Introduction Patients with Chronic Obstructive Pulmonary Disease (COPD) are known to have cognitive dysfunction and share many co-morbidities with those with Idiopathic Pulmonary Fibrosis (IPF). This led us to hypothesise that patients with IPF may also have cognitive dysfunction. To investigate this, we conducted a prospective, observational study examining cognitive function in IPF patients with normal oxygen saturations, comparing them to COPD and smoking controls.
Methods Patients with IPF and oxygen saturations >88% in room air were recruited from outpatient clinics. Exclusion criteria were dementia, neurological disease and illiteracy. Data from the NOVASC study were used for the COPD and control arms.
Pulmonary physiology results and demographic data, including educational and smoking status were collected. Patients completed the Montreal Cognitive Assessment (MoCA) and Hospital Anxiety and Depression Scale (HADS).
Group differences were assessed using unpaired t-test, analysis of variance and χ2 test. Multivariable linear regression models were constructed to establish which variables contributed to observed variability in MoCA results.

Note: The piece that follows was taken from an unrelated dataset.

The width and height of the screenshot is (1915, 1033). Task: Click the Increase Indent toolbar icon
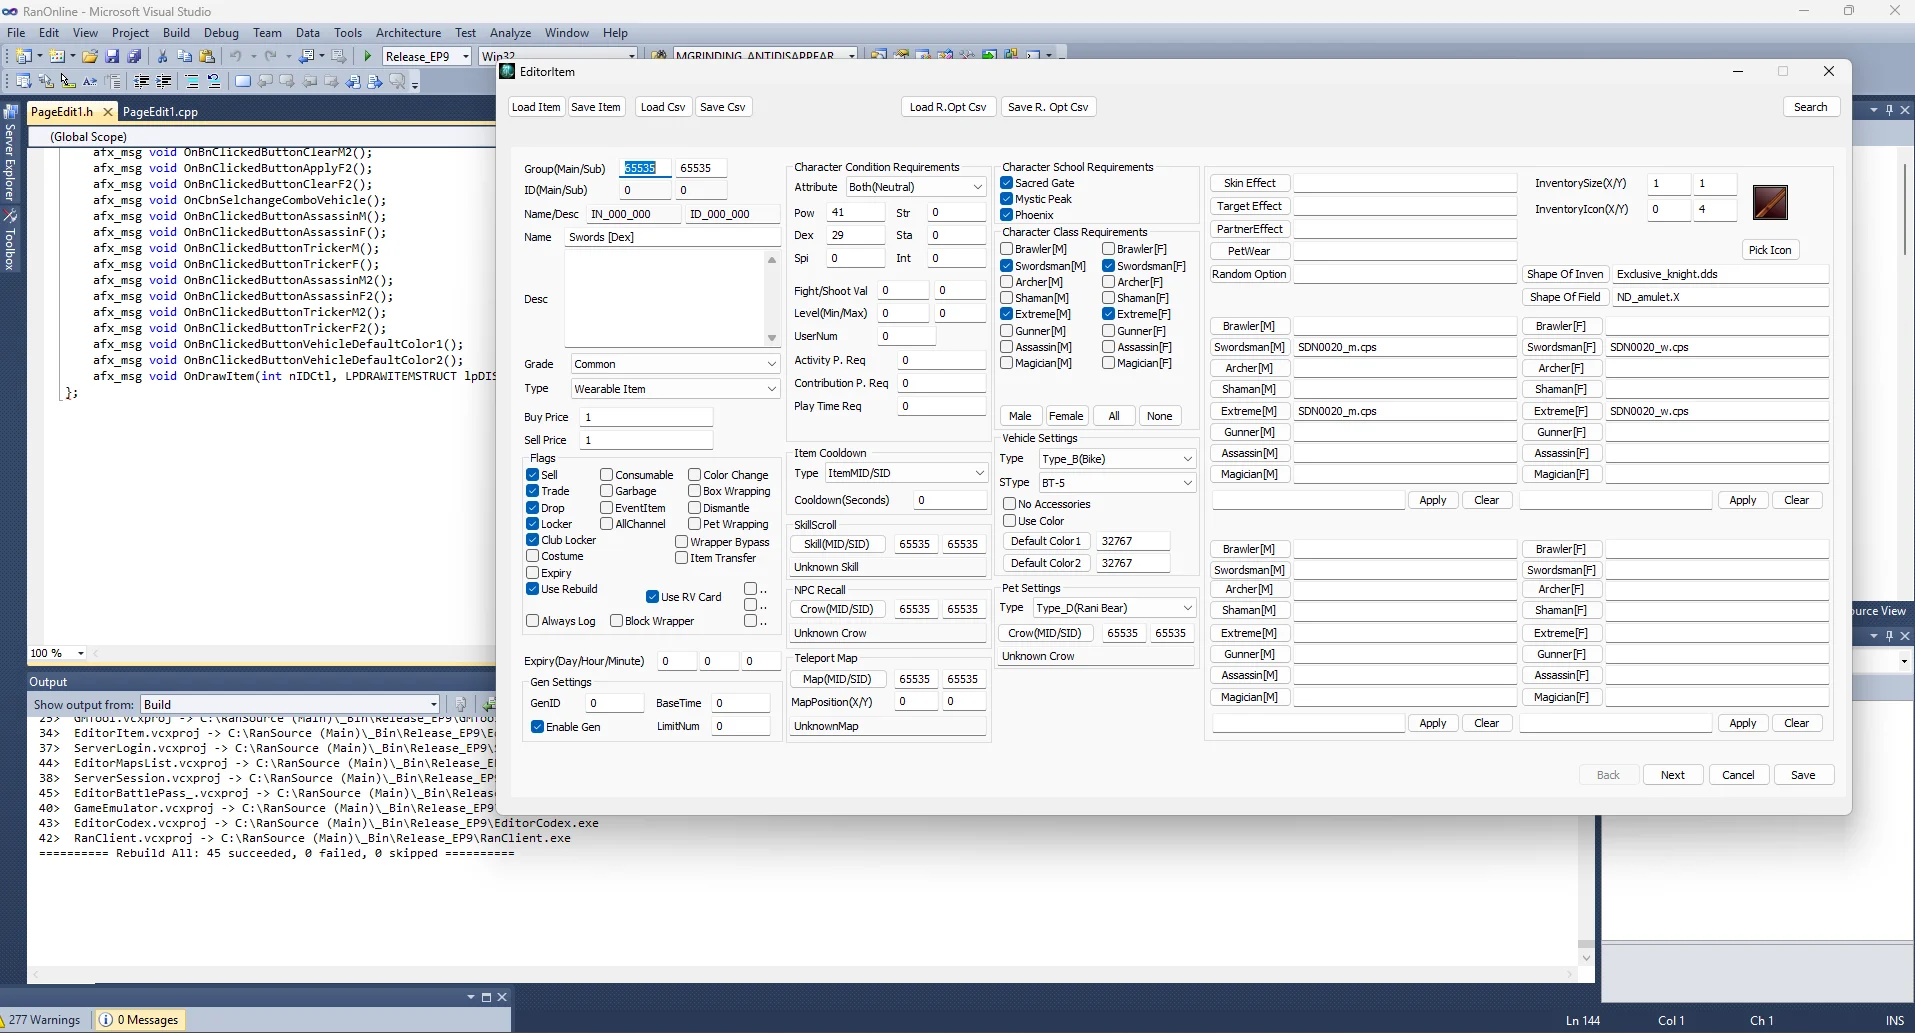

Results 30 patients with IPF were recruited and were compared to 31 patients with COPD and 26 smoking controls. Results are shown in Table 1. MoCA scores were lower in both IPF and COPD groups and a greater proportion of IPF patients had scores in the “mild cognitive dysfunction” range of 18–25 (46.7%, compared to COPD 32.3%, control 11.5%, p = 0.018).
We also compared the IPF cohort to normative data in a population aged 70–79. The mean MoCA in this population was 27.5 (SD = 5.56, n = 53). The IPF patients had a significantly lower MoCA score (p = 0.035).
A multivariable linear regression model including diagnosis, age, education and FVC predicted 18.8% of the variance in MoCA (F (4,79) = 4.57, p = 0.002). Age was the only significant variable.
Conclusions 46.7% of non-hypoxaemic patients with ILD demonstrate at least mild cognitive dysfunction, some of this can be explained by the effect of age, but compared to published age adjusted normative data, there remains a significant reduction in cognitive function in IPF. This cognitive dysfunction has implications for decision making around treatments in IPF which may have significant side-effects.